Au sein du Collège national des acteurs en soins infirmiers (CNASI) de la Société française d’accompagnement et de soins palliatifs (SFAP), l’heure est à la « consternation », à « l’incompréhension ». La source de ce désarroi : l’avant-projet de loi sur l’aide active à mourir, rédigé sous la houlette d’Agnès Firmin-Le Bodoqui a fuité dans la presse (au Figaro et dans La Croix) et qui a pris le CNASI par surprise. Pour cause, dénonce-t-il, alors que les infirmiers sont placés en première ligne – ils pourraient faire partie avec les médecins des professionnels chargés de l’administration aux patients du produit létal – ils n’ont « que très peu été sollicités en amont de la rédaction » de ce texte provisoire. De même, « [leur] implication dans le protocole de l’euthanasie ou du suicide assisté n’a été évoquée avec le ministère de la Santé » à aucun moment. « Pourquoi les soignants n’ont-ils pas été entendus par la ministre ? Pourquoi n’a-t-elle pas pris en compte nos connaissances, nos compétences et notre expérience dans l’accompagnement au quotidien des patients en fin de vie ? », s’interroge ainsi le CNASI dans un communiqué.
La loi demande aux infirmiers, de réaliser du "secourisme à l’envers", mais sous ce terme se cache ni plus ni moins que l’injonction d’achever les patients, de mettre fin à leur vie alors que notre formation nous amène à les accompagner
Au-delà des questions éthiques que soulève la réflexion sur l’aide à mourir, le CNASI craint surtout qu’une telle implication, jugée contraire à leur mission de soins et d’accompagnement, ne provoque une fuite accélérée des infirmiers, soumis à des conditions de travail encore très dégradées. « La loi demande aux infirmiers, de réaliser du "secourisme à l’envers", mais sous ce terme se cache ni plus ni moins que l’injonction d’achever les patients, de mettre fin à leur vie alors que notre formation nous amène à les accompagner, à être là jusqu’au bout, à leur prodiguer des soins, à les écouter, à les soulager », souligne-t-il ainsi.
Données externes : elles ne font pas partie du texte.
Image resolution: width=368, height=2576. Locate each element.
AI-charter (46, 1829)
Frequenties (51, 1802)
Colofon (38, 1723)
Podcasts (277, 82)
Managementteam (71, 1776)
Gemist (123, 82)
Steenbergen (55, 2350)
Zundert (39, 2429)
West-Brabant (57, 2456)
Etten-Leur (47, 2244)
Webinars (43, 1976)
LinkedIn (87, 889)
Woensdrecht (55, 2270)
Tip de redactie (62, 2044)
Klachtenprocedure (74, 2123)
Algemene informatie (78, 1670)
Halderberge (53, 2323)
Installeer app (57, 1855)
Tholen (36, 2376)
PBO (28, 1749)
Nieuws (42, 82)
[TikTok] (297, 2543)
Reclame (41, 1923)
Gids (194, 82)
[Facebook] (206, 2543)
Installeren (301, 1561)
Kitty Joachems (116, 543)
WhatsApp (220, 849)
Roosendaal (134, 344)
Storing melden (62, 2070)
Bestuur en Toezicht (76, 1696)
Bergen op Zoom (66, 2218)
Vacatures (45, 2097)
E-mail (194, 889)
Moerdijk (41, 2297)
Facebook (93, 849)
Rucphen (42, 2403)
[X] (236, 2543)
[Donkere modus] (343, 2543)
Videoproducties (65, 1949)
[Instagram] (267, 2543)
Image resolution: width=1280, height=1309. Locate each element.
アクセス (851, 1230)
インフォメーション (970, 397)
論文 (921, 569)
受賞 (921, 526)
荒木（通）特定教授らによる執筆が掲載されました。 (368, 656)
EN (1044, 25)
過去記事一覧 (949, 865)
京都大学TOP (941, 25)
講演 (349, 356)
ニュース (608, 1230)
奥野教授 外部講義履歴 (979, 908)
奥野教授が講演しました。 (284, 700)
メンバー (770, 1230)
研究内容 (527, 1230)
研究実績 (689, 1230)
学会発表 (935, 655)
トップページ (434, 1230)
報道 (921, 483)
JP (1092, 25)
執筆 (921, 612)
Un nouvel appel à mettre l'accent sur les soins palliatifs
Plutôt qu’une nouvelle loi, il appelle surtout à mieux prendre en compte les compétences et les savoirs des infirmiers en soins palliatifs, jugeant par ailleurs la loi Claeys Leonetti* suffisante quand elle est correctement appliquée. Le CNASI réclame surtout plus de temps et de moyens pour accompagner les patients, pour « prendre en charge leur fin de vie, leur entourage, leur douleur, leur souffrance, leur apporter une qualité de fin vie telle qu’ils l’espèrent », et souhaite voir la culture palliative devenir une priorité dans la formation. « En tant que soignants, c’est tous les jours que nous sommes confrontés aux soins palliatifs, à la prise en charge des patients qui voient leur vie se terminer et nous souhaitons pouvoir leur apporter la présence, les compétences, les soins adaptés, le temps, l’accompagnement, le soutien, l’écoute, les échanges, dont ils ont besoin », conclut-il, martelant l’idée déjà véhiculée par nombre d’organisations soignantes que « donner la mort n’est pas un soin ».
De son côté, Emmanuel Macron semble avoir entendu les protestations des professionnels de santé. Lors de ses vœux aux responsables des cultes, lundi 8 janvier, le chef de l’État a en effet annoncé la scission du sujet en deux projets de loi, soit une loi de programmation décennale sur la culture palliative suivie du projet de loi attendu sur l'aide à mourir. Aucun calendrier précis n’a toutefois été établi, alors que le texte était auparavant attendu pour ce mois de février.
*En vigueur depuis 2016, cette loi renforce le droit d’accès aux soins palliatifs avec notamment la mise en place des directives anticipées et la possibilité de bénéficier de la sédation profonde et continue jusqu’au décès lorsque le pronostic vital est engagé à court terme.